Regulations announced Friday would cover a broad range of goods, from gasoline and fish to grains and dairy.
Industry Canada says the proposed rules would benefit the economy by about $573 million over the next decade, once all costs are taken into account.
The Harper government has already moved to protect consumers at the gas pumps, with a 2011 law that sharply increased penalties for shortchanging drivers on litres pumped.
Friday's proposals, which have a 30-day period for feedback, would return Ottawa to an oversight role abandoned at least two decades ago, when mandatory periodic inspections on measuring devices ended.

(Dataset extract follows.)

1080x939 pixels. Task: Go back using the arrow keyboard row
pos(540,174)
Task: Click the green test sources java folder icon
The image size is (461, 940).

The notice says the move would reverse the decline in measurement accuracy since the early 1980s, requiring firms to have their weigh-scales and other devices verified by private-sector inspectors approved by Measurement Canada.
Industry Canada cites the case of a farmer delivering milk to a big dairy that weighs the product on a faulty scale.
"In these transactions, farmers are the vulnerable parties and, while compliance rates are high, the measurement errors are weighted heavily in favour of the dairies," says the notice.
The new regulations would benefit businesses far more than consumers, the department says.
"Results show that consumers do not benefit greatly from the improvements, since so many transactions occur between businesses. Consumers receive four per cent of net benefits and bear no costs."
The proposals follow consultations with more than 3,000 stakeholders over a decade by Measurement Canada, an agency run by Industry Canada.
"It is anticipated that the number of examinations taking place in the marketplace will increase from the current 42,000 ... per year to over 250,000 per year," says the proposal.
"This increases the likelihood that measurement errors will be detected and corrected in a timely manner."